The Law of Win-Win or No Deal
In a successful negotiation, both parties should be fully satisfied with the result and feel that they have each "won" or no deal should be made at all. When you are determined to achieve a win-win solution to a negotiation, and you are open, receptive, and flexible in your discussions, you will often discover a third alternative that neither party had considered initially but that is superior to what either of you might have though of on your own.
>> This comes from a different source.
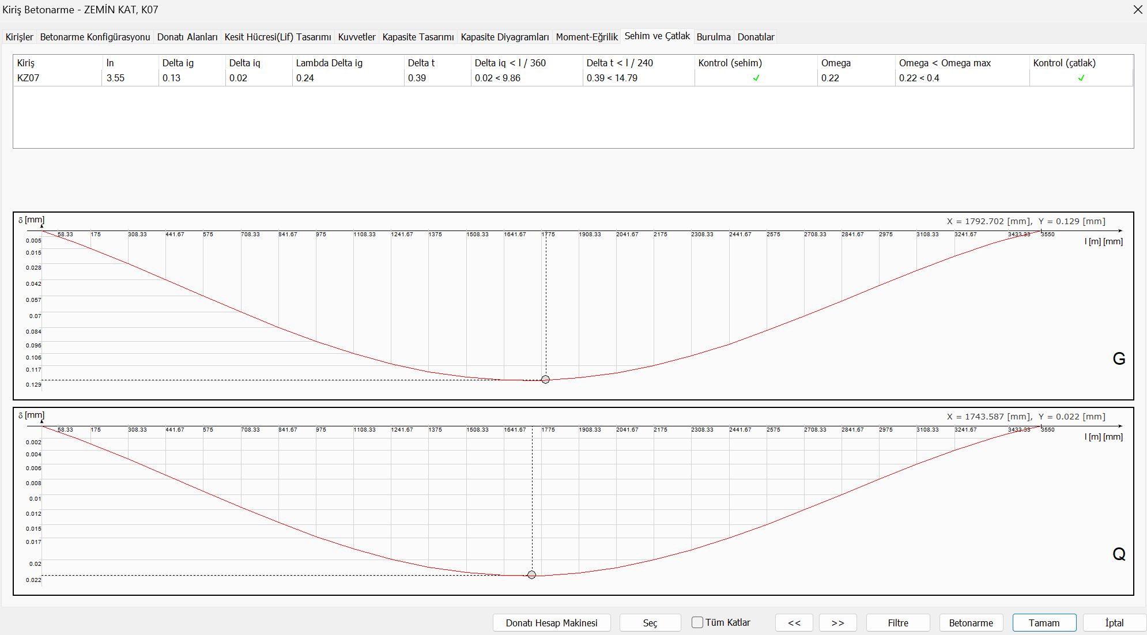Image resolution: width=1147 pixels, height=635 pixels.
Task: Switch to the Kirişler tab
Action: pyautogui.click(x=19, y=37)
The Law of Unlimited Possibilities
You can always get a better deal if you know how. You never need to settle for less or feel dissatisfied with the result of any negotiation. If you want a better deal, ask for it. You will be quite astonished at the better deals you will get by simply asking for a lower price if you're buying and asking for a higher price if you're selling.
The Law of Timing
Timing is everything in a negotiation. Whenever possible, you must plan strategically and use the timing of the negotiation to your advantage. If you are in a hurry to close a deal, your ability to negotiate well on your own behalf diminishes dramatically. The person who allows himself or herself to be rushed will bet the worst bargain. You resolve 80 percent of the vital issues of any negotiation in the last 20 percent of the time allocated for the negotiation.
The Law of Terms
The terms of payment can be more important than the price in a negotiation. You can agree to almost any price if you can decide the terms. It is important to never accept the first offer no matter how good it sounds. Act a little disappointed when you hear the first offer, and then ask for time to think about it. Realize that no matter how good the first offer is, it usually means that you can get an even better deal if you are patient.
Action Exercise
Whenever possible, talk to someone who has negotiated the same sort of deal with the same person. Find out what the other person is likely to want and what he or she has agreed to in the past. Forewarned is forearmed!